Orlando Cepeda, first baseman for the San Francisco Giants, has played in eleven All-Star games and three World Series.
Orlando Cepeda was the first Puerto Rican player to start an MLB All-Star Game. (Getty Images)

Cepeda retired in 1974 with no shortage of accomplishments. He was an 11-time All-Star, an NL MVP, a World Series champion, a Rookie of the Year and one of the Giants' great players. However, his post-retirement life was marred when he was arrested on charges of transporting 170 pounds of marijuana from Colombia to Puerto Rico.

Facing no shortage of legal issues, Cepeda spent 10 months in prison. He spent the next several years rehabilitating his image as he returned to baseball as a scout, converted to Buddhism and worked for the Giants as a community ambassador.

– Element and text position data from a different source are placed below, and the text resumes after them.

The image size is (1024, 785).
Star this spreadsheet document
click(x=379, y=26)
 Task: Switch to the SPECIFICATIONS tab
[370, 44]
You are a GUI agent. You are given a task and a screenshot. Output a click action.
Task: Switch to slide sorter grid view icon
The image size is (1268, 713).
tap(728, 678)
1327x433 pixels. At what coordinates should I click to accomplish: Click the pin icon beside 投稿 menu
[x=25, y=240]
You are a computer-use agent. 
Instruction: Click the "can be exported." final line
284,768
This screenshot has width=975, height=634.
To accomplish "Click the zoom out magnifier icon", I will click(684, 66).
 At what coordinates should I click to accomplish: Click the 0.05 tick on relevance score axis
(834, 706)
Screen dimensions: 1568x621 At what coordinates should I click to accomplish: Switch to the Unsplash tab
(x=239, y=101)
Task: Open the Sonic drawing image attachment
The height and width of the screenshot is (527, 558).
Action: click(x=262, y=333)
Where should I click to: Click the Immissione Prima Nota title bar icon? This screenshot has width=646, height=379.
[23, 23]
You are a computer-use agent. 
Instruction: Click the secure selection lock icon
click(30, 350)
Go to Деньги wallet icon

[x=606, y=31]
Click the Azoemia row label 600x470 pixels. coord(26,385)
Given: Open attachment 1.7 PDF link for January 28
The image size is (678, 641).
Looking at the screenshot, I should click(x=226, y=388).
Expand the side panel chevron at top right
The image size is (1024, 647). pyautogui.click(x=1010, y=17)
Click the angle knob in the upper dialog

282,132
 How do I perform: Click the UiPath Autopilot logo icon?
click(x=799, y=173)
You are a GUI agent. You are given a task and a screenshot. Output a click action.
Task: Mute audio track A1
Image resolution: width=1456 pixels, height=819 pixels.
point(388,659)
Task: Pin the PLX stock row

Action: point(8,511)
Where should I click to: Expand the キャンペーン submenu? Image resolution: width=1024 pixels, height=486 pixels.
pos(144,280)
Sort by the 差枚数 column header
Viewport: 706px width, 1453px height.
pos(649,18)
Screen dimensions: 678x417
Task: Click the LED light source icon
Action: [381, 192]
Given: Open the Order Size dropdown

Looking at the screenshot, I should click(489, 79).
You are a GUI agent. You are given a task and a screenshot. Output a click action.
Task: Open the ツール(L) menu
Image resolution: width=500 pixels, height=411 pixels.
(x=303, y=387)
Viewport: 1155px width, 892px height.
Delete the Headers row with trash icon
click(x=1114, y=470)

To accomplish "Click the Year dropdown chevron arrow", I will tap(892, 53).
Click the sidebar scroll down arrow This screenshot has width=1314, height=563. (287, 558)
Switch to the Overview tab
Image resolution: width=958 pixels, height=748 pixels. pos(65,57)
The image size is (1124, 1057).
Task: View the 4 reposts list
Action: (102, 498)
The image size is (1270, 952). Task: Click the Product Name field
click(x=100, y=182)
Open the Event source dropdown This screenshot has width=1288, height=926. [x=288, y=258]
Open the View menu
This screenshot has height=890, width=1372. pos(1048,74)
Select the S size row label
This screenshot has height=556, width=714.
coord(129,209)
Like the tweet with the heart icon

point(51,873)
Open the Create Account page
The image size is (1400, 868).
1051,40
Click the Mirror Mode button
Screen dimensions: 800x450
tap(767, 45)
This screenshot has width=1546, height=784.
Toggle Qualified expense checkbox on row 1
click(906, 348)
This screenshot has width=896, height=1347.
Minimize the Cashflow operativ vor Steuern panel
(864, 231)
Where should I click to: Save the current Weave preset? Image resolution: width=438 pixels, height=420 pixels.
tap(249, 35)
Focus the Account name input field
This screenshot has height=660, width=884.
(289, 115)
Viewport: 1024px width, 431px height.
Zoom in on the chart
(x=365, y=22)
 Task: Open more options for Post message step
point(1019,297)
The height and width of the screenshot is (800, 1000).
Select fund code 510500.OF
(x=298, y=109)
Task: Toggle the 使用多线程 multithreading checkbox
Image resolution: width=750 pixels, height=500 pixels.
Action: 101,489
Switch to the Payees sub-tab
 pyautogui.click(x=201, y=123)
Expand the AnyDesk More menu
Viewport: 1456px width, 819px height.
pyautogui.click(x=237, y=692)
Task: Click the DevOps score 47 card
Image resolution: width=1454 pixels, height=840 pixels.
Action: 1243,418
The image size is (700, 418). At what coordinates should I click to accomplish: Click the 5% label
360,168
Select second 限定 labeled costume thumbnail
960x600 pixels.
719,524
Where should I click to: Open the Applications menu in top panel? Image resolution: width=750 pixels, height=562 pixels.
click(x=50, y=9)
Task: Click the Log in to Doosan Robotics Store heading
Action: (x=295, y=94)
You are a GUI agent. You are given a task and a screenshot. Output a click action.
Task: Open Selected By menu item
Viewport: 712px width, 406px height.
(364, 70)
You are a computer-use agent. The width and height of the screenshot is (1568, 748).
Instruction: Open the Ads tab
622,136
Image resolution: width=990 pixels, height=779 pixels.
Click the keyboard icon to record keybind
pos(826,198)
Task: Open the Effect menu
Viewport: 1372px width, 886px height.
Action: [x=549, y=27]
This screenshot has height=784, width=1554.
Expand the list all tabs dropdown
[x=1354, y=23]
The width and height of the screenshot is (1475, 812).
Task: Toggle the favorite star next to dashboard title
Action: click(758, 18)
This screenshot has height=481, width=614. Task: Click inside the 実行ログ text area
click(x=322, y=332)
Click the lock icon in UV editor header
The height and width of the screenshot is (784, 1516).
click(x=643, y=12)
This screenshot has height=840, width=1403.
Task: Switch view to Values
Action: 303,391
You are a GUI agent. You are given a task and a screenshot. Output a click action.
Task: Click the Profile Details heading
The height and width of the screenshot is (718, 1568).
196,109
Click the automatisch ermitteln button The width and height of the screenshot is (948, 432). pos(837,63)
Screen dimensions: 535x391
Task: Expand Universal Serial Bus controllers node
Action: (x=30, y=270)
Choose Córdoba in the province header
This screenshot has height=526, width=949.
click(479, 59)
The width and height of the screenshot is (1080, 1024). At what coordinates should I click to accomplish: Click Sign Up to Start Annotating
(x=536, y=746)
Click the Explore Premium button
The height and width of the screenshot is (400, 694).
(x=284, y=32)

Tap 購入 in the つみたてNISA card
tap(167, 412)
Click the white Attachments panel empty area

After missing out on Hall of Fame enshrinement by nine votes in his final year of BBWAA eligibility in 1994, the veterans committee stepped up five years later to make him the second Puerto Rican to be inducted, joining Roberto Clemente.

Cepeda entered baseball from humble origins, growing up poor in Puerto Rico with a father who was a good baseball player, but unable to attempt an MLB career due to the color line.

He traveled to the U.S. in 1955 to try out for the Giants, then playing in New York. It went well enough that he ended up on the team's Class D squad, but the start of his professional career was interrupted by the death of his father due to malaria.

Cepeda spent his signing bonus on the funeral.

After three years in the minors, Cepeda made his MLB debut in 1958, the Giants' first season in San Francisco. He found stardom quickly as the league's top rookie and became a fixture of the Giants' lineup, often batting fifth behind Mays and Willie McCovey.

That Giants career abruptly ended in 1966, when San Francisco traded him to the Cardinals, during a series against the Cardinals. That trade paid off big for St. Louis, which went on to win 101 games and the 1967 World Series. Even with Stan Musial and Bob Gibson aboard, it was Cepeda who won MVP unanimously after slashing .325/.399/.524 with 25 homers and a league-best 25 RBI.

Cepeda took a major step backward the next season, but the Cardinals still returned to the World Series in the "Year of the Pitcher," losing to the Detroit Tigers in seven games. He was abruptly traded again the next season to the Atlanta Braves, where he played four seasons before finishing out his career with one-year stints on the Oakland Athletics, Boston Red Sox and Kansas City Royals.